На улице он остановился передо мной. Положил руки мне на плечи. Для этого ему пришлось поднять руки вверх. Жест, который я часто наблюдал у врачей. Это всегда было при необходимости объявить плохой прогноз. Будьте мужественны — вот что означает этот жест. Я подумал: что-то случилось с Ольгой.

А он сказал:

— Вы должны снять этот фильм.

Он ничего не мог об этом знать. Это было невозможно. Все держалось в строжайшей тайне, так распорядился Рам. Но д-р Шпрингер знал.

Он ответил на мой вопрос до того, как я успел его задать.

— Эпштейн, — сказал он. — Он иногда приходит ко мне в больницу. Когда ему нужен укол, чтобы он мог делать то, что должен делать.

Он сказал больница, а не медпункт, как говорят другие. Он так привык по своей прежней жизни.

— Можете не беспокоиться, — сказал он. — Кроме меня, не знает больше никто. Хотя, конечно, скоро будет знать весь Терезин. Как только вы приступите к съемкам.

— Я не буду делать этот фильм, — сказал я.

Он отрицательно покачал головой. Маленькое, сочувственное движение. Какое он, наверное, делает, когда приходится отнять последнюю надежду у родственников пациента. Мне очень жаль, но диагноз не изменишь. Ваш сын, ваш брат, ваш муж умрет.

— Вы снимете этот фильм.

— Ни за что на свете…

Он перебил меня до того, как мои возражения перешли в монолог.
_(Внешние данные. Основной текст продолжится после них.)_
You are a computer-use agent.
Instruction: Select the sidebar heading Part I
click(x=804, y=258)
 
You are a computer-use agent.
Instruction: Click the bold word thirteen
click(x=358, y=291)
Опять типичный жест врача. Мне очень жаль, но положение безвыходное. Нет, не имеет смысла привлекать еще одного специалиста. Других методов лечения не существует.

— Я вам объясню, — сказал он. — Это из-за Герты Унгар.

Этого имени я никогда не слышал.

— Моя операционная сестра. Двадцать девять лет. Она стоит в списке на новый транспорт.

— В этом списке стоит много людей.

— Я знаю, — сказал он. Кивнул, как будто я сказал что-то умное. — Как правило, с этим приходится мириться. Как во время эпидемии приходится мириться с тем, что не всех можно вылечить. Но если можно, если у вас есть возможность спасти человека…

— Я должен записаться вместо нее? Но и это не поможет. Если я не послушаюсь Рама, я так или иначе окажусь в ближайшем поезде на Освенцим.